Buru-buru apo menyempitkan anal, tidak mau Mile
pergi. “Jangan, di dalam, Mile. Dipenuhi. Po mau diisi,
tolong.” dan begitulah Mile mencapai puncaknya, karena
satu stimulus kejut yang dilontarkan Apo. Perpaduan antara
permohonan serta keinginan. Dipandangnya Apo yang kini
sama-sama mengatur napas dengan dirinya. Tersenyum
berbarengan seolah peristiwa barusan itu adalah salah satu
seks terhebat yang pernah mereka lakukan. Tanpa
memisahkan tautan badan, Mile dan Apo kembali berciuman
panjang, memeluk satu sama lain. Berguling-guling hingga
Apo mendapatkan kembali posisi favoritnya; berada di atas
Mile.
“That’s great. Apo suka, tapi masih kangen Mile. Kamu
diem, ya?
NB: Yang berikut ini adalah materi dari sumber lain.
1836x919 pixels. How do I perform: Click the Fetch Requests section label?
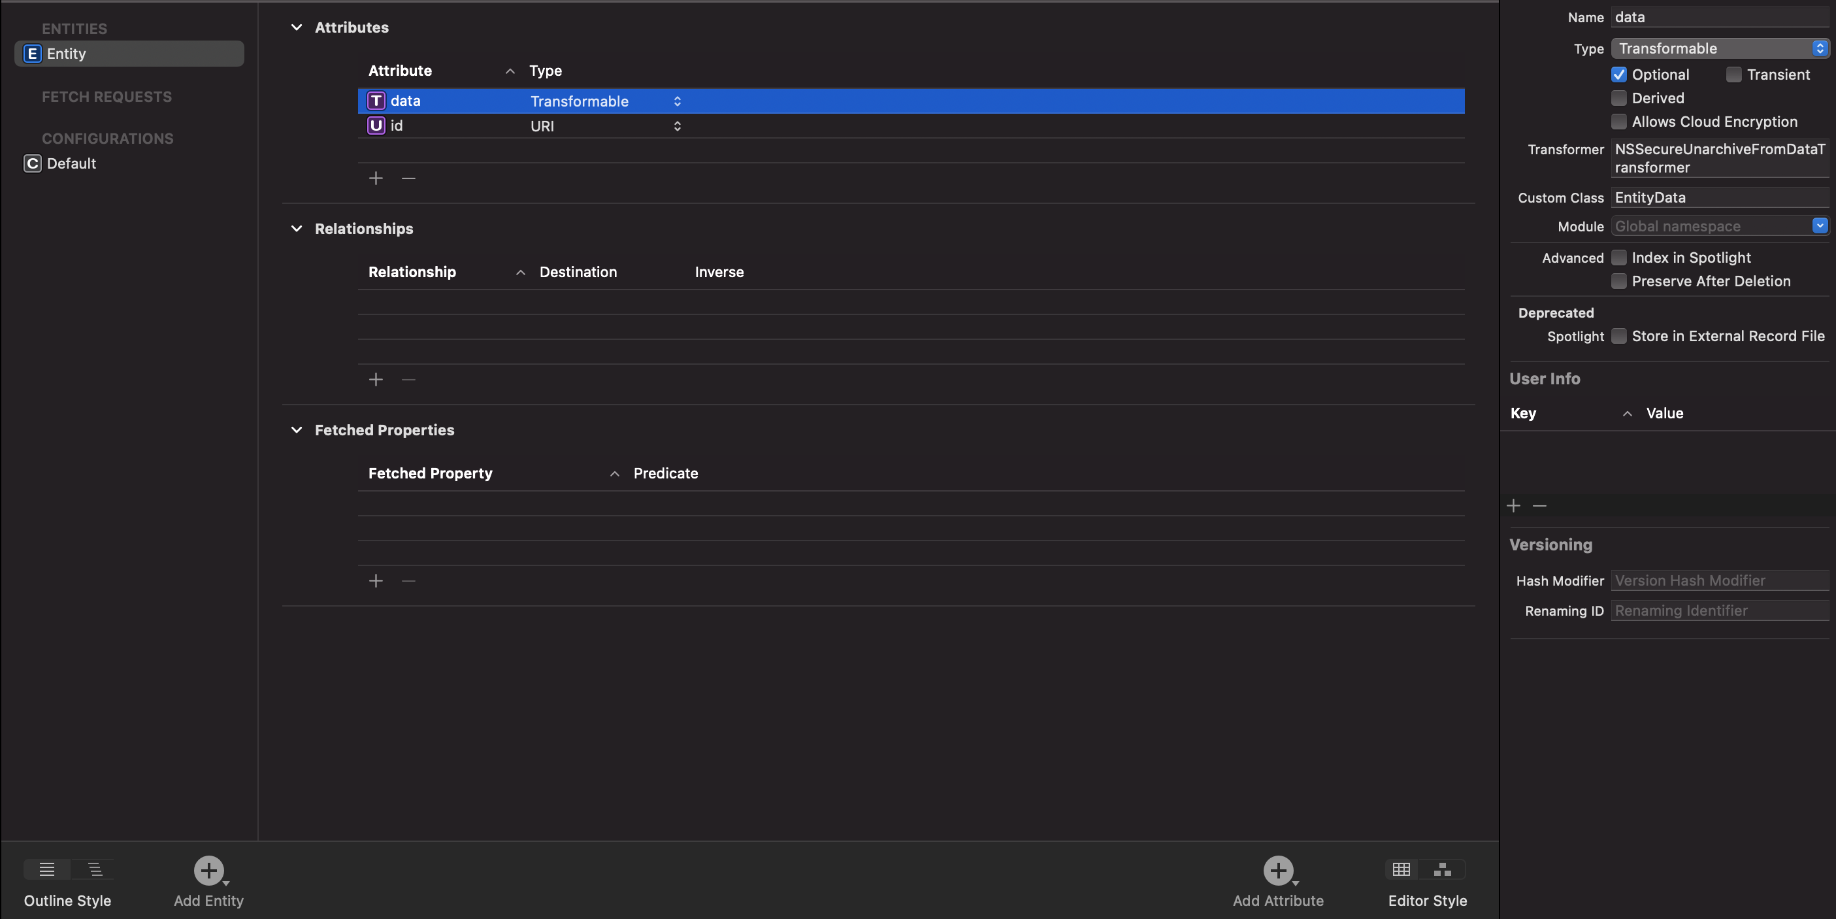pyautogui.click(x=106, y=95)
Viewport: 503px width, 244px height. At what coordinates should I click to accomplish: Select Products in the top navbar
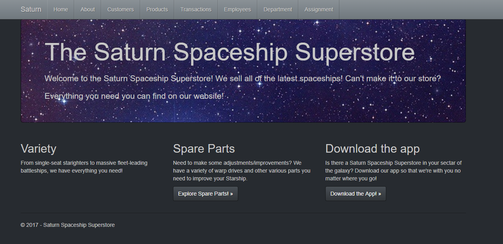[157, 9]
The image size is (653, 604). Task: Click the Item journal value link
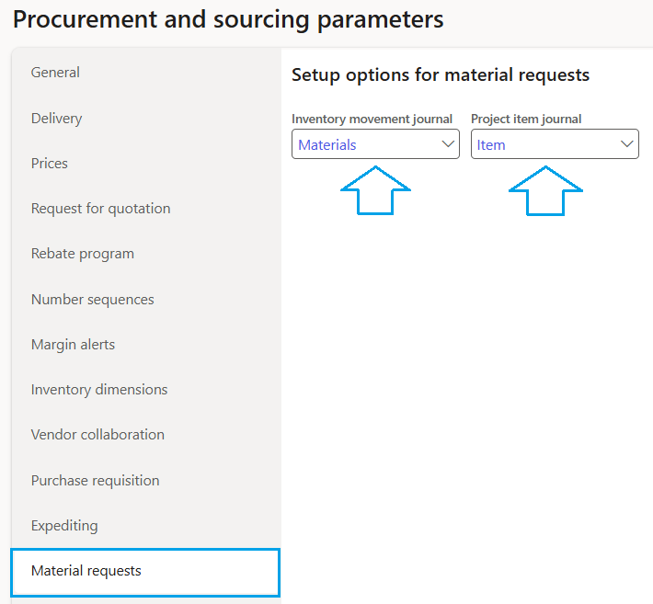point(491,145)
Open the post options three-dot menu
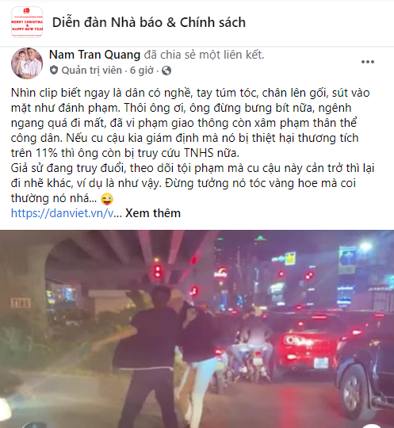 tap(368, 62)
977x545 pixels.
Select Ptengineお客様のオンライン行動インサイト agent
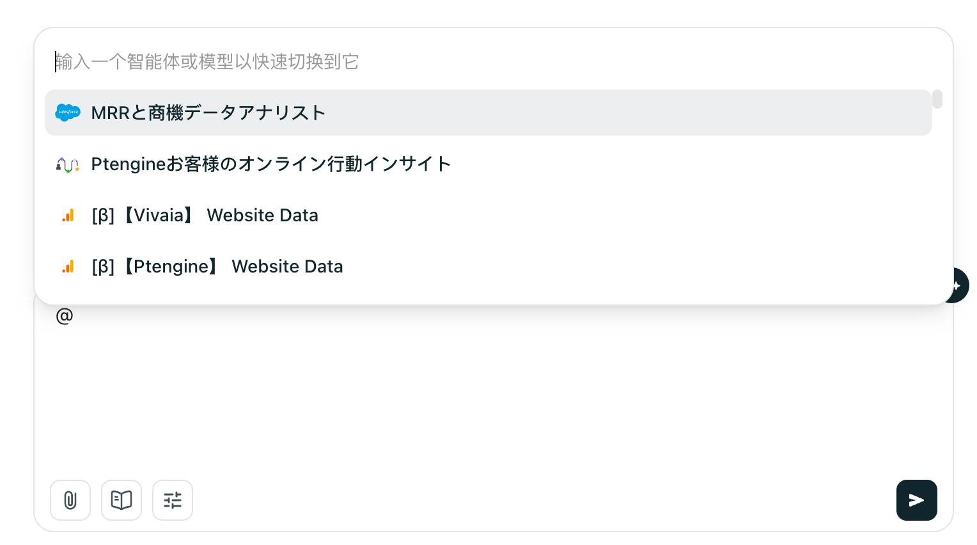click(x=271, y=164)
I wanna ride you, may i?”
Dan Mile hanya mengangguk, iya-iya saja.
Membiarkan Apo melenggak-lenggok, menjepit, ia hanya
memegang pinggang Apo dan meremas-remas bokongnya
sensual. Menjaga persenggamaan mereka tetap jalan, tetap
memuskan. Hingga mereka berakhir dua jam setelahnya,
bergelung di dalam selimut dengan hari esok yang tetap tak
dapat diprediksi namun akan lebih mudah jika dijalani
sama-sama. Beriringan.
“Aku sayang kamu, Po.”
“Aku juga, cintaku lebih besar dari yang selama ini
kamu bayangkan.”
Mile tersenyum, mengelus surai Apo lembut, “tidur,
besok kita jemput Tera ke Kalasin.”
Dan yang menjadi jawaban adalah suara dengkuran
halus Apo. Ia meringkuk seperti anak kucing dalam pelukan
Mile. Apo bahkan belum membersihkan diri namun Mile
mengerti, malam ini melelahkan baginya. Satu kecupan
dibubuhkan Mile pada bibir Apo, pada keningnya lama.
Membisikkan doa-doa agar suaminya dapat tertidur nyenyak
dan terlindung dari mimpi buruk.
“Good night, Nattawin Romsaithong. Mimpi indah.”